Taking the line with "This screenshot has height=363, width=645." as the first and the line with "Viewport: 469px width, 394px" as the last, set down the lines below exactly, pictures excluded.

» Dataset records:
--------

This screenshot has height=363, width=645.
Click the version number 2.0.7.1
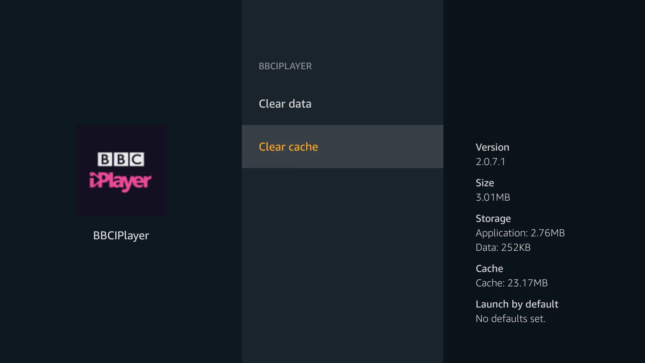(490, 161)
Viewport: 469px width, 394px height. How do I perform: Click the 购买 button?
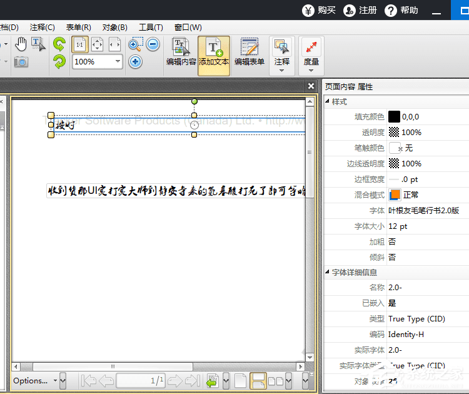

--------

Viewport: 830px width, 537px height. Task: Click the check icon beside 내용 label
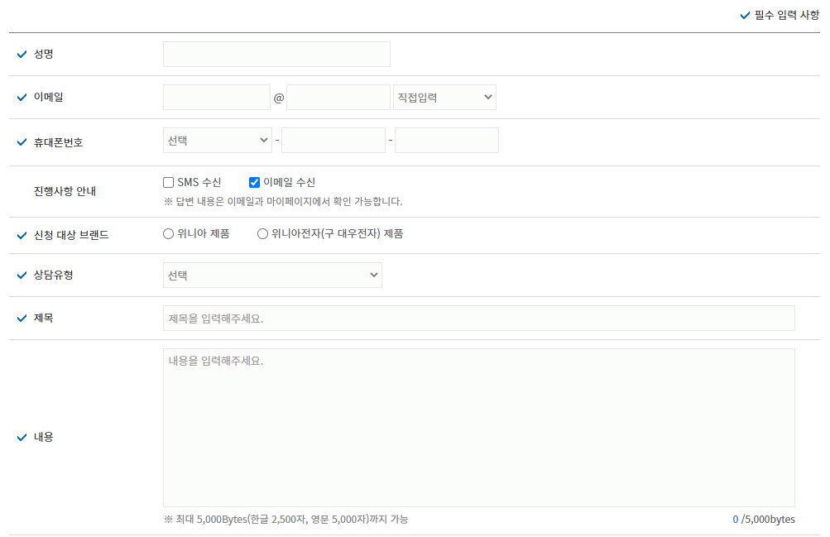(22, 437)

--------

» Output of the exercise:
This screenshot has height=363, width=645.
Click the version number 2.0.7.1
(490, 161)
Viewport: 469px width, 394px height. How do I perform: Click the 购买 button?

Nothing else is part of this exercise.